◆ WHAT THE EXERCISE ASKS
Using the records underneath, tally the lines where the word "agent" appears and please give only the count.

[Stored data]
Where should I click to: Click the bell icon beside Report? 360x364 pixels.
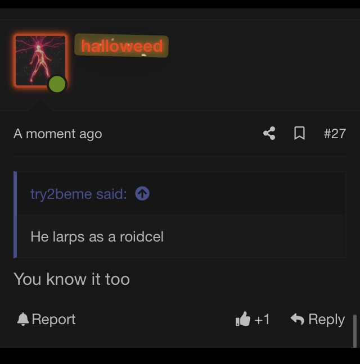point(23,319)
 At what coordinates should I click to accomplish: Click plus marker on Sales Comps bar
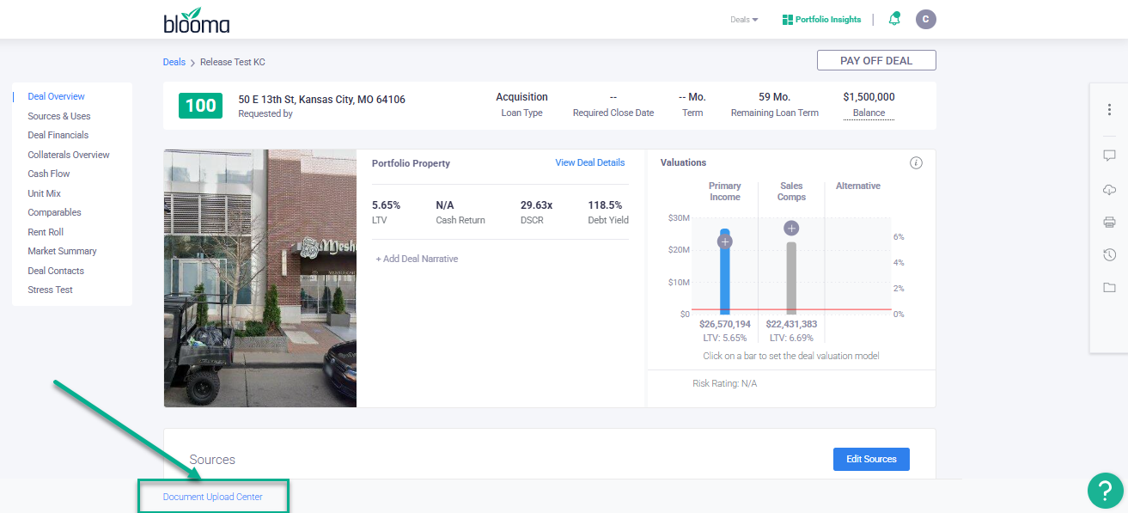[x=791, y=228]
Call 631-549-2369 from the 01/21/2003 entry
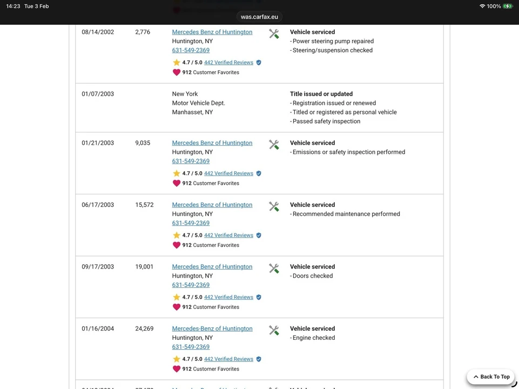Image resolution: width=519 pixels, height=389 pixels. tap(191, 161)
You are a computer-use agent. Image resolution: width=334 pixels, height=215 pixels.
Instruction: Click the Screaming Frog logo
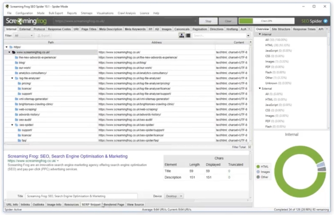[x=27, y=21]
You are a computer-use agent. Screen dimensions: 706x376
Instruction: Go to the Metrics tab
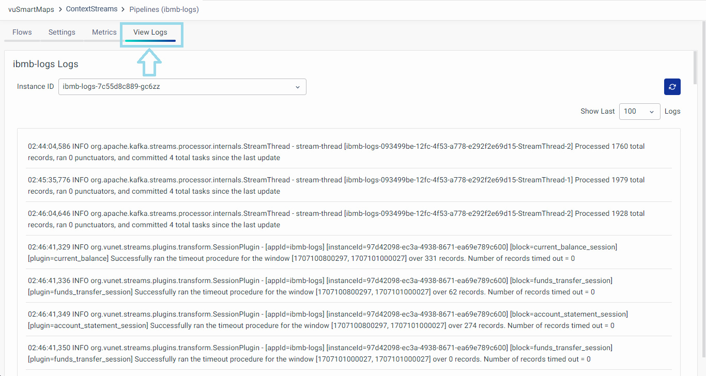104,32
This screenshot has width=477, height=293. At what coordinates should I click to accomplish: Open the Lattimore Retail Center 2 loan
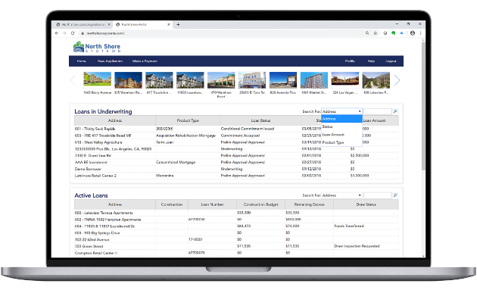(x=95, y=176)
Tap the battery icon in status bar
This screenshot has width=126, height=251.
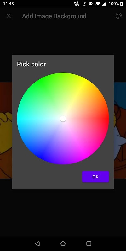[x=122, y=4]
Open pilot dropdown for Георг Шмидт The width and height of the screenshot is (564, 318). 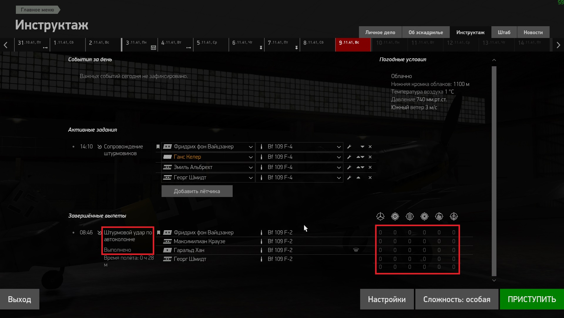251,178
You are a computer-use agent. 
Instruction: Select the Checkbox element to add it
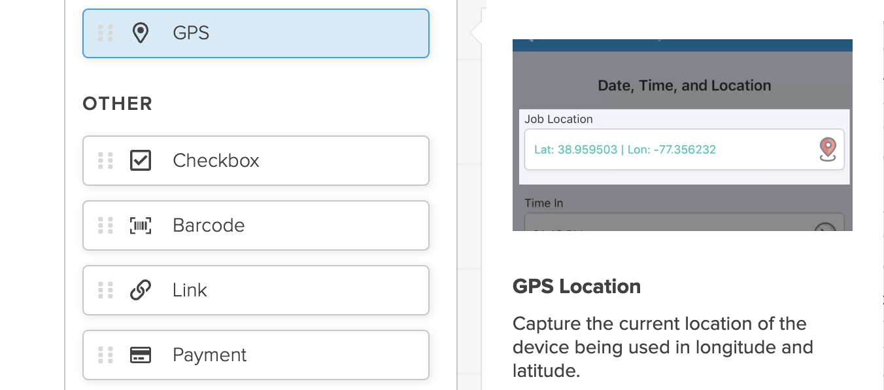pos(256,160)
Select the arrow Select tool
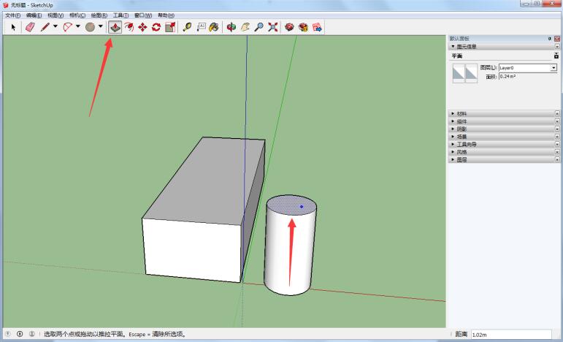563x342 pixels. pos(14,27)
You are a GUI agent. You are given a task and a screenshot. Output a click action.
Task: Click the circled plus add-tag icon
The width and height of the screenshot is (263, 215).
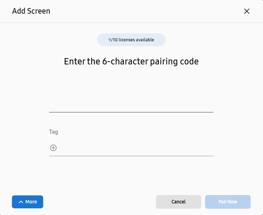(x=53, y=148)
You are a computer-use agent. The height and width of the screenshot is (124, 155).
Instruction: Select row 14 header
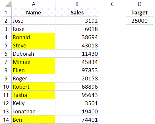coord(6,120)
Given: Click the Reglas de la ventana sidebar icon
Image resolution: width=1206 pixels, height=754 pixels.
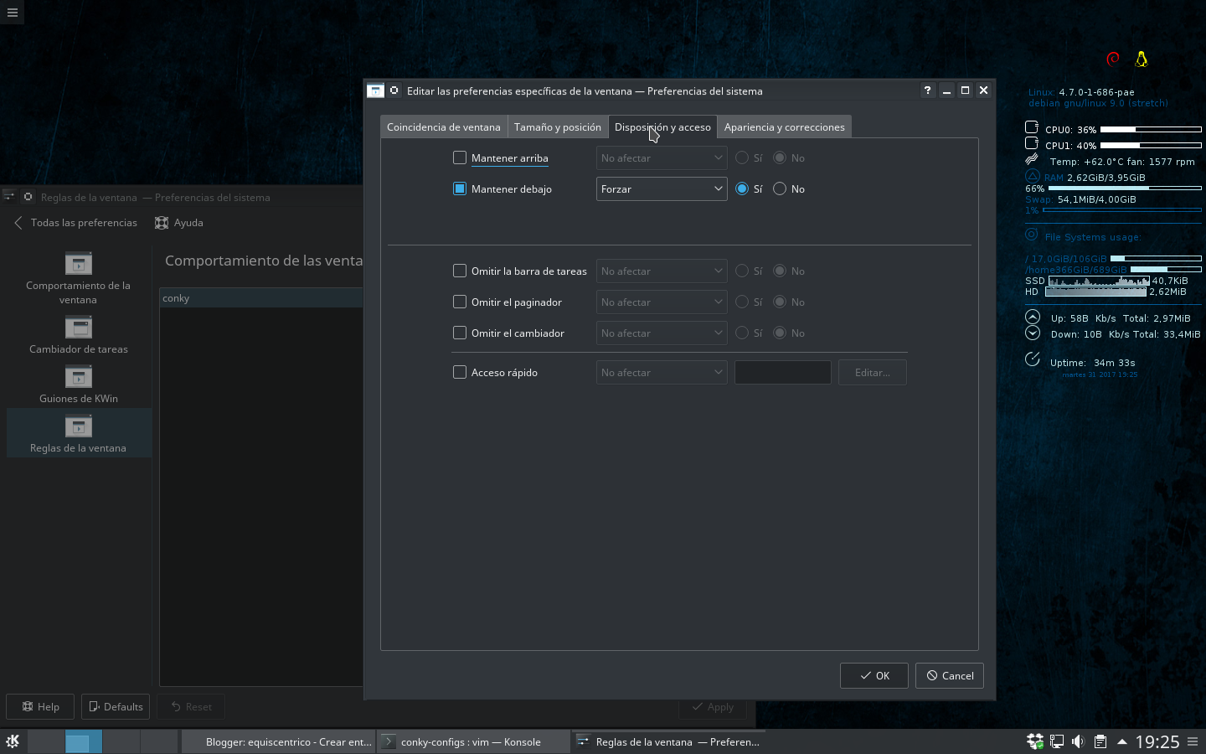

◆ EXERCISE ANSWER
5